The easiest way is to buy yourself a 3D camera.
This option has an excellent advantage: You can see the 3D effect while you compose and when reviewing your images which lets you know if the shot you take worked to give the 3D impression or not.
Otherwise you have to take 2 nearly identical photos with slightly different viewpoints. There are three methods to do this:
- Take a photo, move the camera and take a second photo keeping everything constant: Focus, DOF, exposure, ISO, white-balance. This is easier to do with a camera with manual controls, although I suspect you can use Panorama Assist mode of compact-cameras too. They key is to move the camera along a level path a relatively small distance. The ideal distance between the two shots depends on focal-length, focus distance and desired perspective.
- Take two photos simultaneously: Get two identical cameras and set everything including focus distance and focal-length to exactly the same settings. Triggering them simultaneously using an IR remote is ideal. You can get away with mechanically triggering them if there are no movements in the scene. You can buy a dual tripod plate which can hold two cameras to help with this.
- Use an anamorphic 3D lens: These lenses capture two images side-by-side on your sensor. You need special software (supplied with cameras that support this lens) to transform the resulting image into an actual 3D image.
The distance between the two shots has to be such that the objects in the plane of focus appear slightly different but not too much. There is no ideal distance. The further the subject you are trying to focus on appears, the wider apart the pictures must be taken. This should take into consideration actual distance and focal-length, so longer a focal-length requires less movement between the shots.

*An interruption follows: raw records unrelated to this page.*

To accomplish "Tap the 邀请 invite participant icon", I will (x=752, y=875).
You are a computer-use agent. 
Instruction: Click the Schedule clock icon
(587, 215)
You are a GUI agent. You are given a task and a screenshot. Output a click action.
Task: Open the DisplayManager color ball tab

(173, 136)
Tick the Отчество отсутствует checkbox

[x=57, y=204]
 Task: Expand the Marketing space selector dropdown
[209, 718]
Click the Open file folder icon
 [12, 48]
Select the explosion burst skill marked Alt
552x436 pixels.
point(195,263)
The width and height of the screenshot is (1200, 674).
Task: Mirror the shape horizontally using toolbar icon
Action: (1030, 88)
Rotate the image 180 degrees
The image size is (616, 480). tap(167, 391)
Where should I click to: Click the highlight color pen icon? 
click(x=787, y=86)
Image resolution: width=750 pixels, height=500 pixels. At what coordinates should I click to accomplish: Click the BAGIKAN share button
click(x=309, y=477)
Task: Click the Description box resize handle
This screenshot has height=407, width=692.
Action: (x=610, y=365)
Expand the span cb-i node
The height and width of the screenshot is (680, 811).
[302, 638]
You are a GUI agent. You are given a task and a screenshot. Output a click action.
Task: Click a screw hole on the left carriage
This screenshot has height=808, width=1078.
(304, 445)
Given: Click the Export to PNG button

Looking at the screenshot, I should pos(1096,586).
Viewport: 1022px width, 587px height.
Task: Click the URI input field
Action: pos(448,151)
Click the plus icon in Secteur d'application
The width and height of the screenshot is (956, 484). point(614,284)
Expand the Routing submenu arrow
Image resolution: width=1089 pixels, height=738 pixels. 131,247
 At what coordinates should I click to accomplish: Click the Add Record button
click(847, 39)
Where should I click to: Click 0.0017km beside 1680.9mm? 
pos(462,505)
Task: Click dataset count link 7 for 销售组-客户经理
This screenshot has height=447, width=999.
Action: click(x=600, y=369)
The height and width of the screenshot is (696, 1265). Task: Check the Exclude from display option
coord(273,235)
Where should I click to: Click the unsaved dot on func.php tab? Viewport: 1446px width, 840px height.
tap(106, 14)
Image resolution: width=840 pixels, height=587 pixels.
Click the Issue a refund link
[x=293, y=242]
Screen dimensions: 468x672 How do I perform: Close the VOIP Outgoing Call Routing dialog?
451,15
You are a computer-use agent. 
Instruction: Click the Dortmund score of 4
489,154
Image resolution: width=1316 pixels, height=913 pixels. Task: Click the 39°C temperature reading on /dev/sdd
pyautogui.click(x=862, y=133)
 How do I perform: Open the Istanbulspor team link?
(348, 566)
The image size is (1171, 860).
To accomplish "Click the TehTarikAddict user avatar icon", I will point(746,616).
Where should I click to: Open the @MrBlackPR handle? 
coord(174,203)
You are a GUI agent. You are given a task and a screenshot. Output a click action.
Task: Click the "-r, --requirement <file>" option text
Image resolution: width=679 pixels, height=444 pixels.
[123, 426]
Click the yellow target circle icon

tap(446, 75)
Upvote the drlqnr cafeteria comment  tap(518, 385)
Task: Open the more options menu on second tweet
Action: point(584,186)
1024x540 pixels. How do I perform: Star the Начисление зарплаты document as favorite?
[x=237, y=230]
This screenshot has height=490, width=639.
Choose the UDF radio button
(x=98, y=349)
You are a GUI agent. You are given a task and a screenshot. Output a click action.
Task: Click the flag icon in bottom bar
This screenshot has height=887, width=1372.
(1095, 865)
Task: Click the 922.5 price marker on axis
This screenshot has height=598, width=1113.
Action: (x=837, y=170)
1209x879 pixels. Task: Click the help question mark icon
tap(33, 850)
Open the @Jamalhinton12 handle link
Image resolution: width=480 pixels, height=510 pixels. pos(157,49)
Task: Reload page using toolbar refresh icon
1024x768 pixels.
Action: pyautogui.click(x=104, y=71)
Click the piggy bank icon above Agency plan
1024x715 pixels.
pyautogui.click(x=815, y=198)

You can view these images, which are actually stereoscopic images, by various means:
- Many new HDTV support 3D HDMI input which you can see using special glasses (not red-blue). Some display can also display the 3D effect without viewing glasses as long as you are standing with a certain distance and angle from the screen.
- You can have your images on paper using lenticular printing services. See this question.
- Get a 3D Digital photo frame.
The software you need depends on your viewing device. If you have a 3D display device you have to make sure which format they use. So far, the MPO format is most popular, although Stereo JPEG (JPS) images exist. Fuji has software to convert between MPO and pairs of JPEGs. A number of free utilities exist but I have not much experience with them.